Any other information on results incl. tables

Summary data from micronuleus assay for RDX in bone marrow of CD-l mouse

Treatment	Dose	Harvest time	% Micronucleated PCE (mean of 2000 per animal ±SE)	Ratio PCE:NCE (mean ± S.E.)
Positive control	CP 80 mg/kg	24h	2.39 ± 0.31*	0.57 ± 0.05
Test article	62.5 mg/kg	24h	0.04 ± 0.02	0.47 ± 0.07
	125 mg/kg	24h	0.03 ± 0.01	0.36 ± 0.04
	250 mg/kg	24	0.02 ± 0.01	0.60 ± 0.05
		48h	0.10 ± 0.02	0.69 ± 0.11
Vehicle control	Corn oil	24h	0.05 ± 0.02	0.50 ± 0.07
		48h	0.08 ± 0.03	0.71 ± 0.06

*Significantly greater than the corresponding vehicle control, P =0.01

CP = cyclophosphamide.

PCE = polychromatic erythrocyte.

NCE = normochromatic erythrocyte.

Applicant's summary and conclusion

Conclusions:

Interpretation of results (migrated information): negative
RDX was found to be negative in the in vivo mouse bone marrow micronucleus assay.

Executive summary:

HMX and RDX, which is tested for its genotoxicity in a mouse micronucleus assay, are both explosive compounds used in military munitions formulations.

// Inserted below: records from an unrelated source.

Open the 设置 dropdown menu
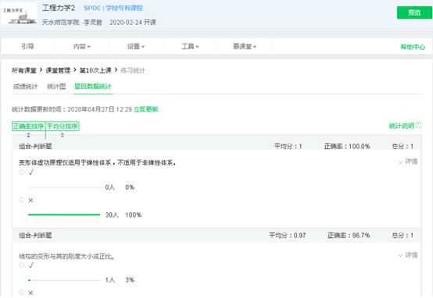This screenshot has height=298, width=433. point(136,46)
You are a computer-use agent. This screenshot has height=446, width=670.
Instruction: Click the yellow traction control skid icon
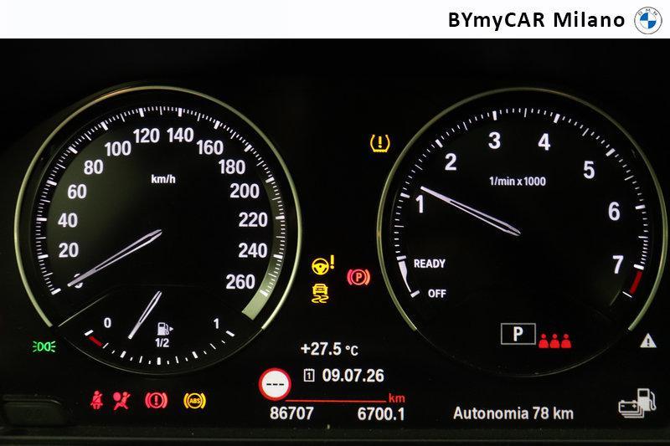pos(321,293)
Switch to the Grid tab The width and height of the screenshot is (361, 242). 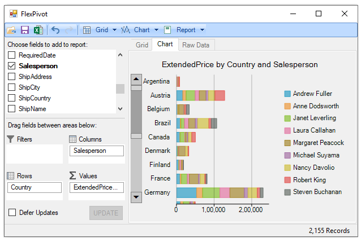pos(142,45)
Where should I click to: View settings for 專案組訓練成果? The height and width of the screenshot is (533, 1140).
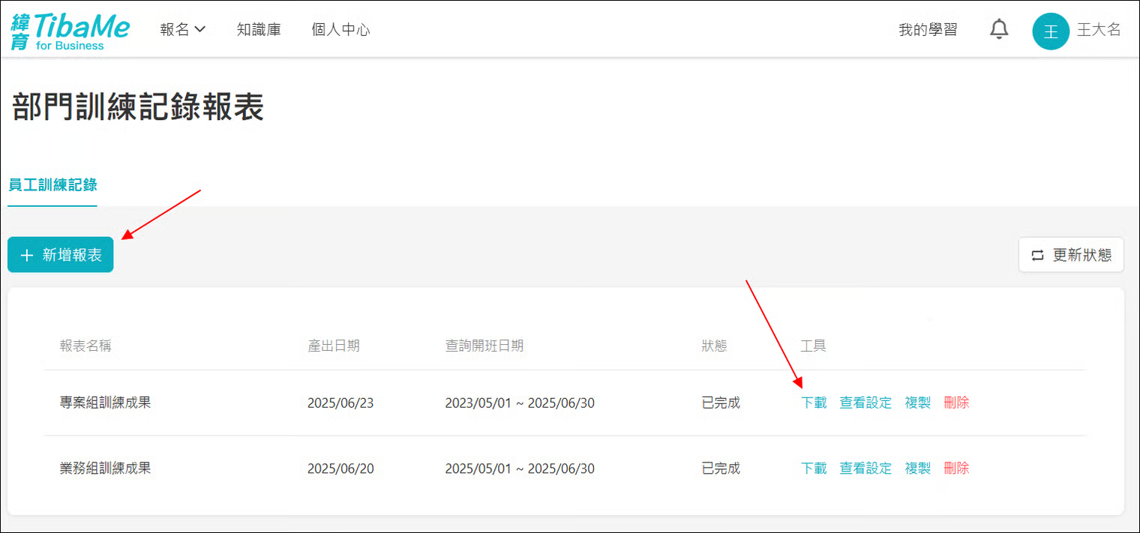click(x=866, y=403)
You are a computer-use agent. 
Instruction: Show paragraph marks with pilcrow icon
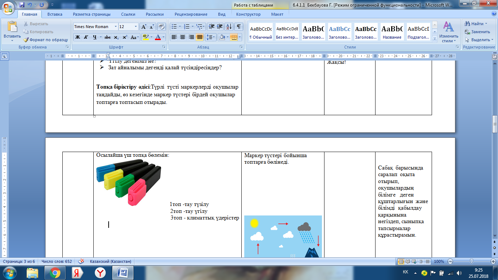point(239,27)
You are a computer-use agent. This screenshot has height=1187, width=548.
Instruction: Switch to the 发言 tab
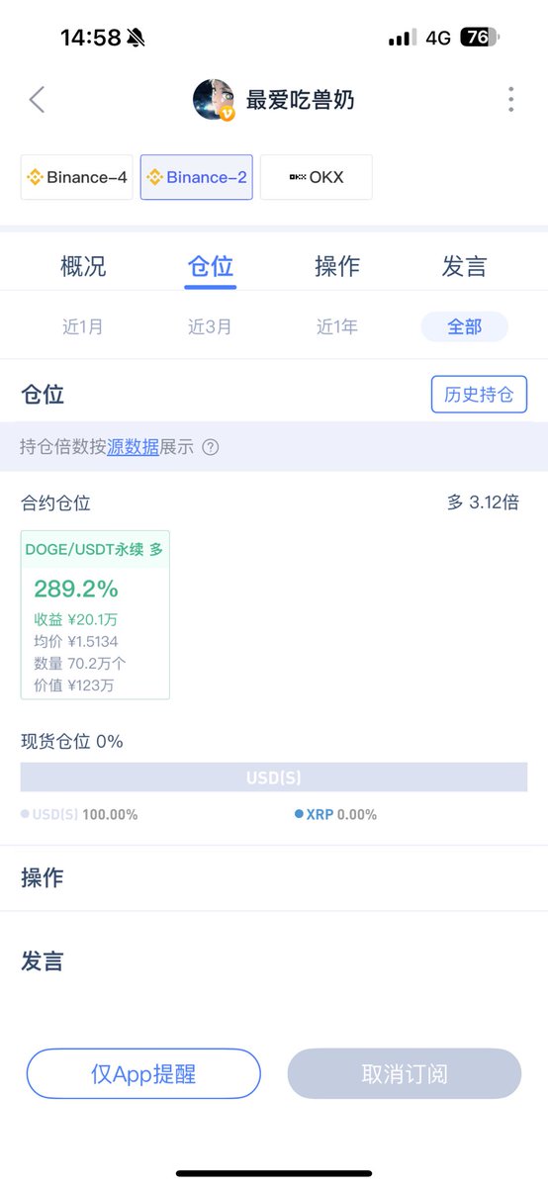(465, 266)
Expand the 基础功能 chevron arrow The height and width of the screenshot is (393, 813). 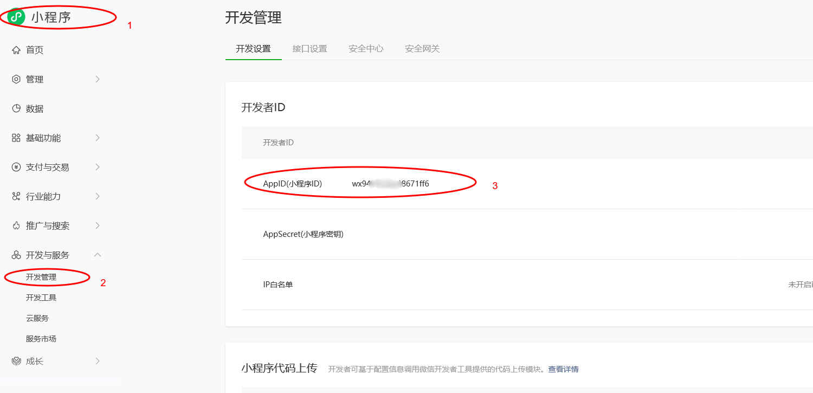(x=98, y=138)
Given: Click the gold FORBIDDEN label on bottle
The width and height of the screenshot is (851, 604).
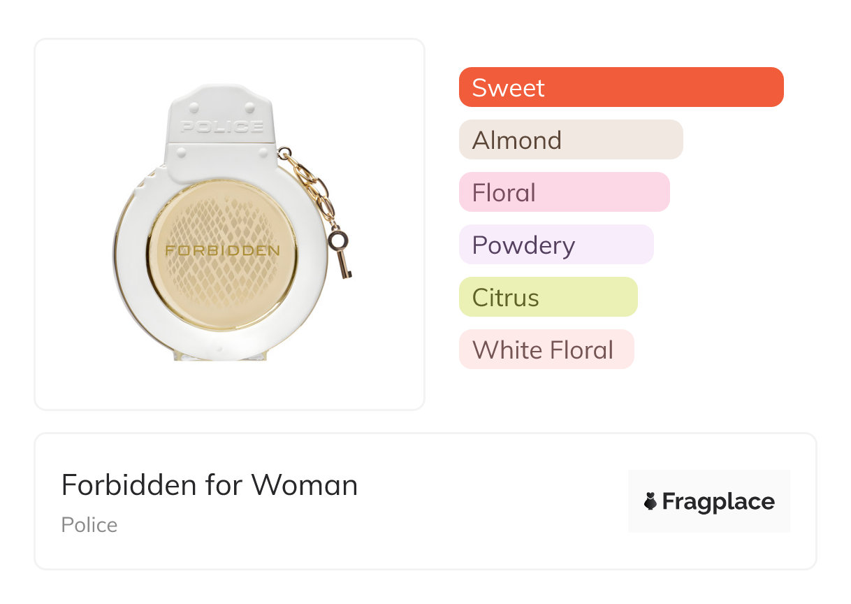Looking at the screenshot, I should coord(222,250).
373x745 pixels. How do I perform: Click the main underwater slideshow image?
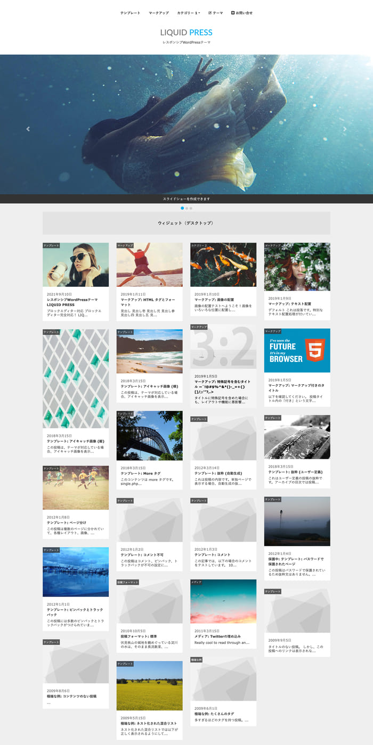click(x=187, y=125)
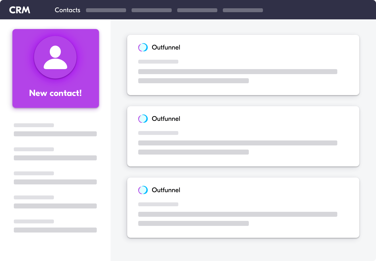The height and width of the screenshot is (261, 376).
Task: Click the long text line in bottom card
Action: (237, 214)
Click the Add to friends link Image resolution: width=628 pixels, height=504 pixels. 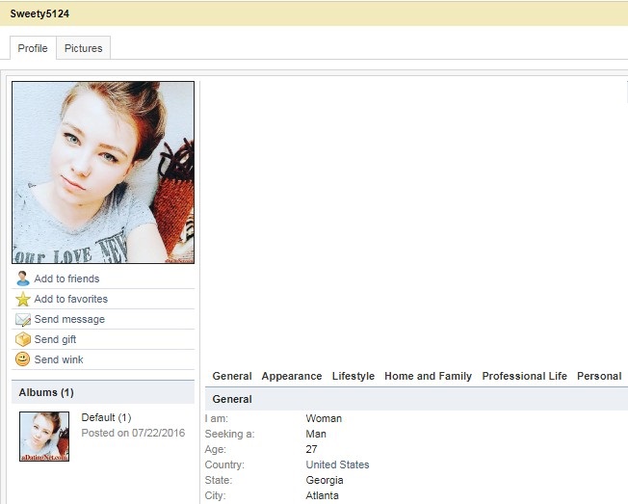[x=66, y=279]
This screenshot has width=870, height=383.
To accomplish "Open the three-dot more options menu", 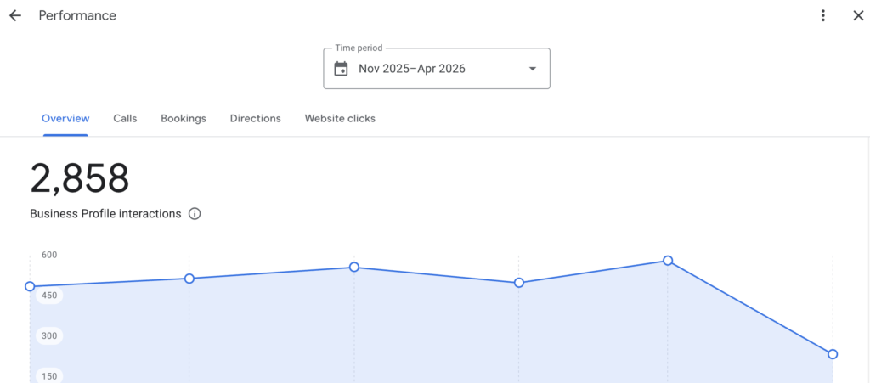I will coord(822,15).
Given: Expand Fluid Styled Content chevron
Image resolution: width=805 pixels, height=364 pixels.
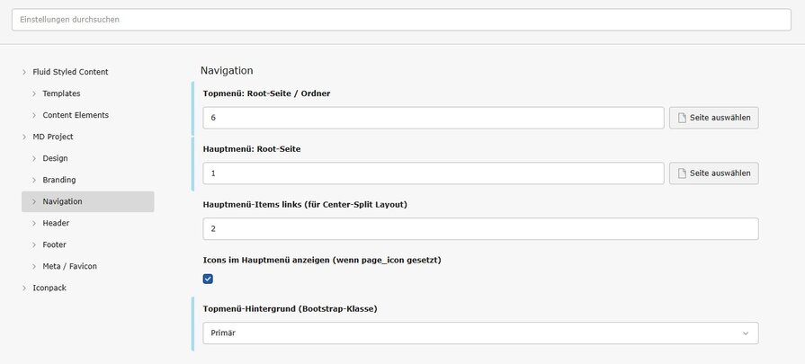Looking at the screenshot, I should tap(24, 72).
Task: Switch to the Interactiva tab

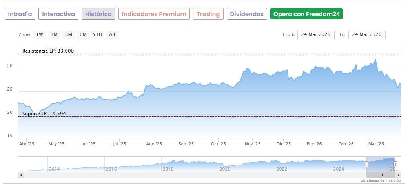Action: 58,14
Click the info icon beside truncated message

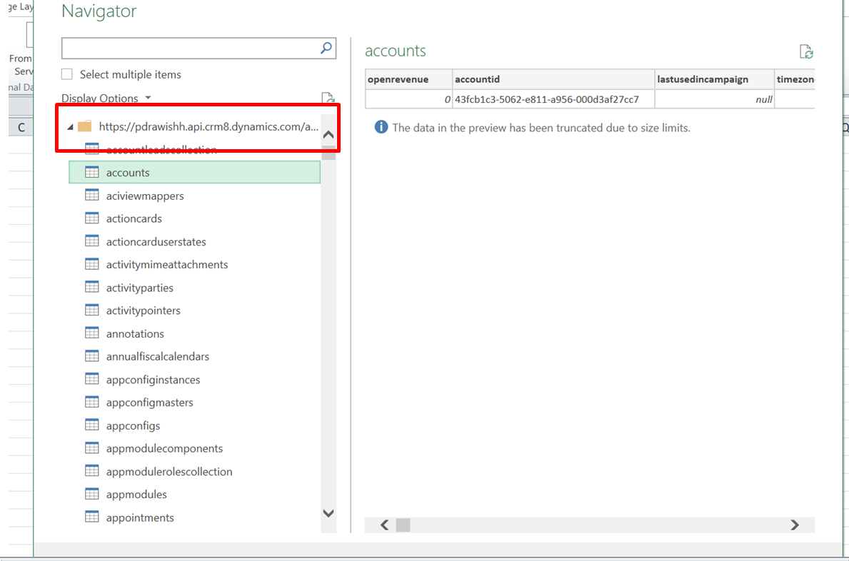(x=381, y=128)
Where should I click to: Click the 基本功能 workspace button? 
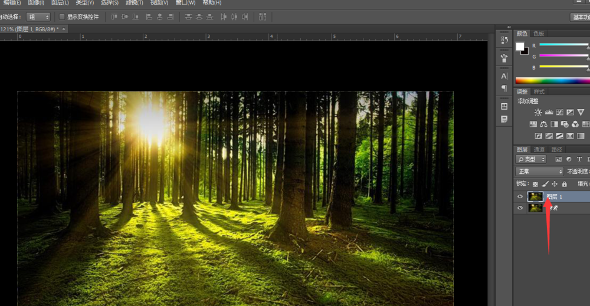(581, 17)
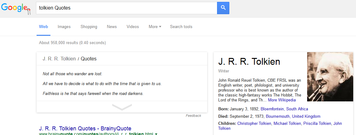Open dropdown arrow beside BrainyQuote URL
356x135 pixels.
[156, 134]
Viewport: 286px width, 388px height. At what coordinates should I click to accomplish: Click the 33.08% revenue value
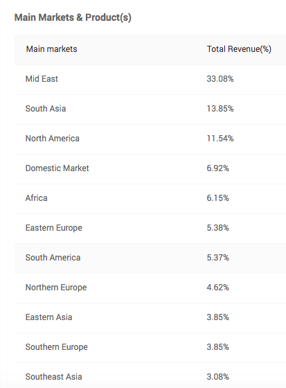tap(220, 79)
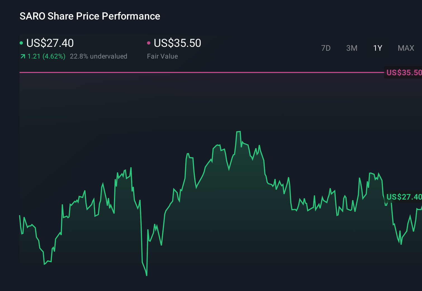
Task: Click the highest peak on the price chart
Action: pos(238,131)
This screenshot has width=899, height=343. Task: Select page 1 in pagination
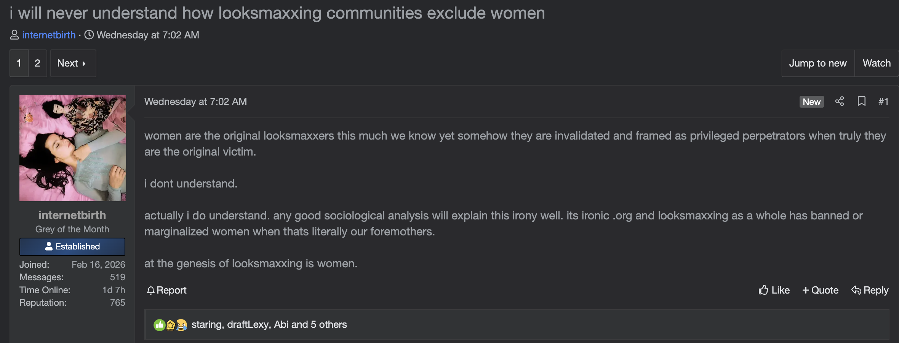pos(19,63)
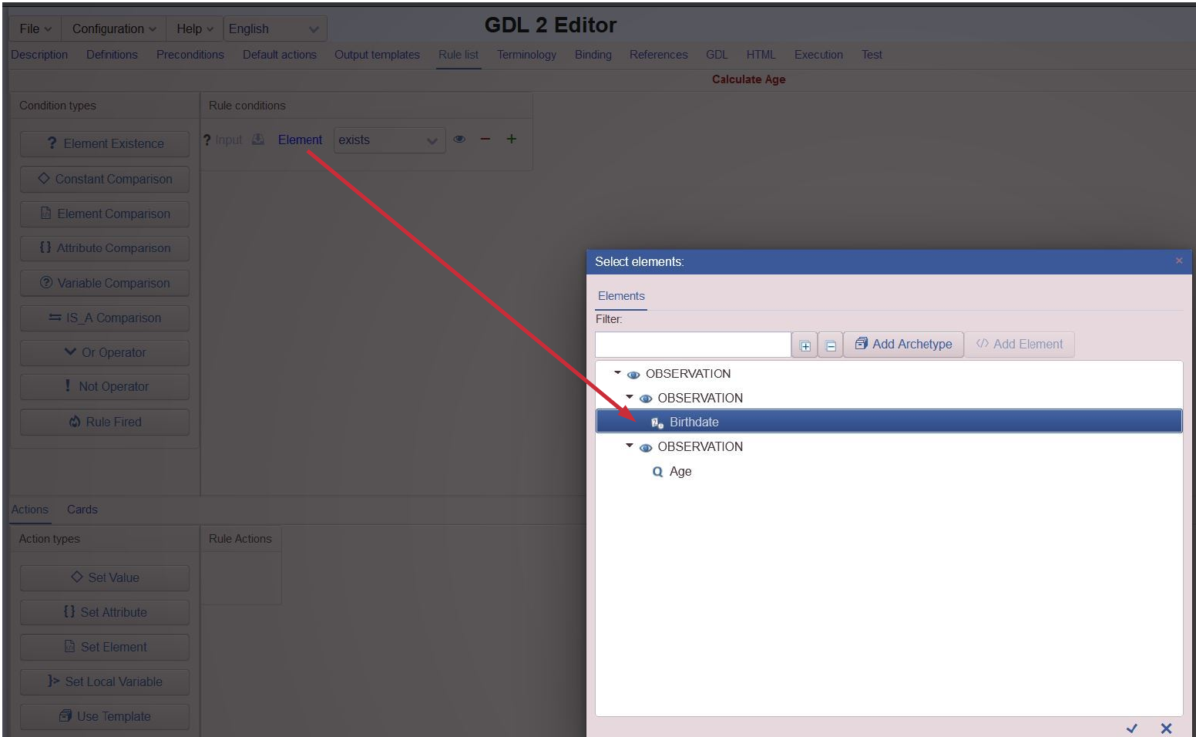
Task: Add a new rule condition with the plus icon
Action: click(x=511, y=139)
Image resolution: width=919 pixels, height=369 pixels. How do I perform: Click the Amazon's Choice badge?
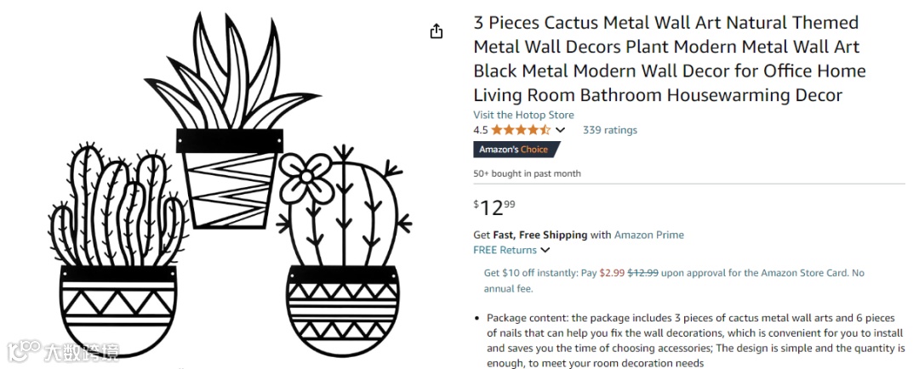coord(516,150)
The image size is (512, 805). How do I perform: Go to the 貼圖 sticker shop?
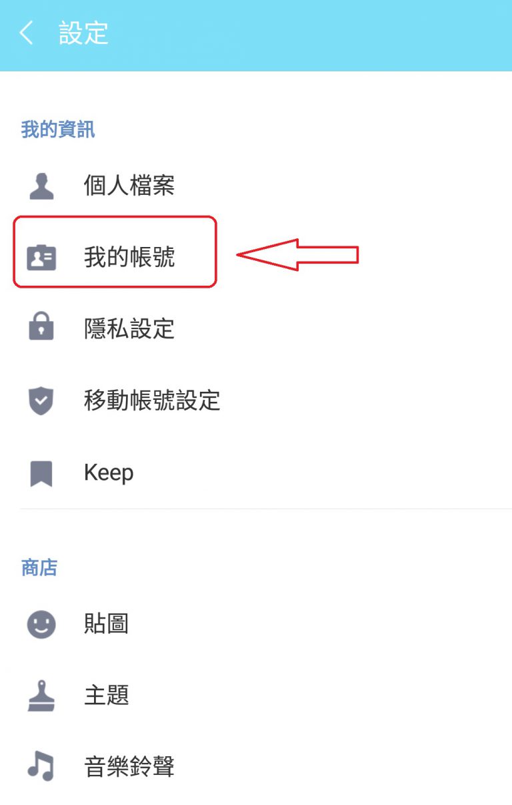pos(256,625)
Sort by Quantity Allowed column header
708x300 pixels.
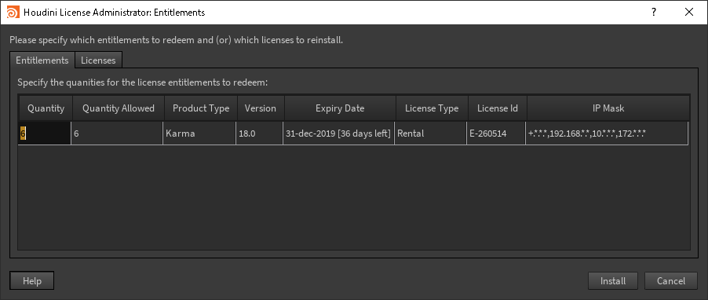[119, 108]
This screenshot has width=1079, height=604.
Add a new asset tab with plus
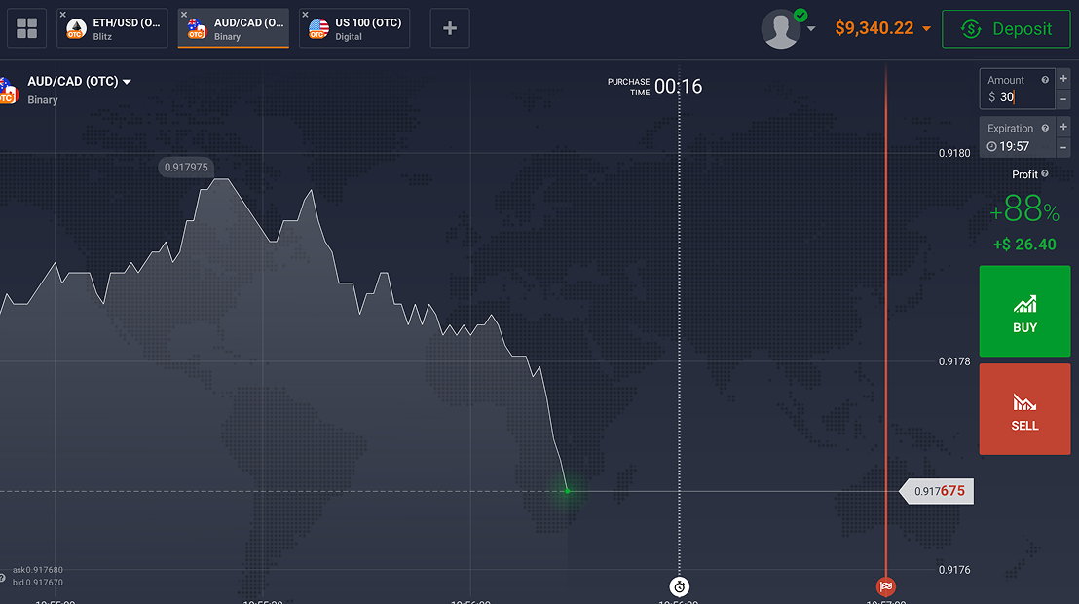coord(450,28)
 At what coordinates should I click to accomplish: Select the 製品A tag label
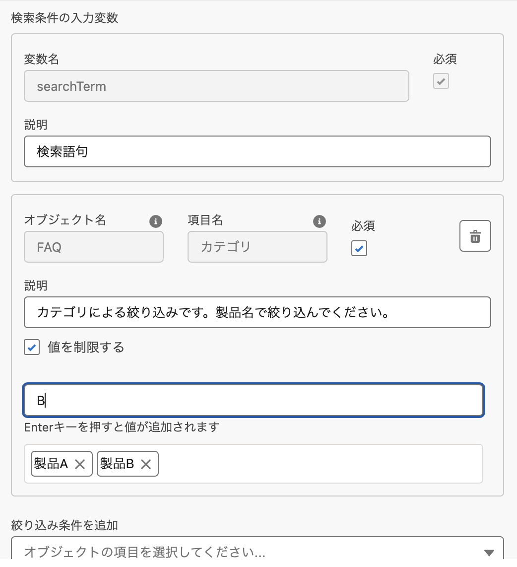click(51, 464)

These substances have been demonstrated to be very similar in structure, physical/chemical properties and toxicological profile in the Analogue Approach - Read Across High Melting Explosive (HMX) (2013) document (see Section 13). Due to the fact that HMX and RDX have nearly the same chemical structure, the same mode of interaction with bio-macromolecules, living cells and tissue and metabolic pathway is expected. Therefore, a read-across from HMX to data obtained with RDX is scientifically justified.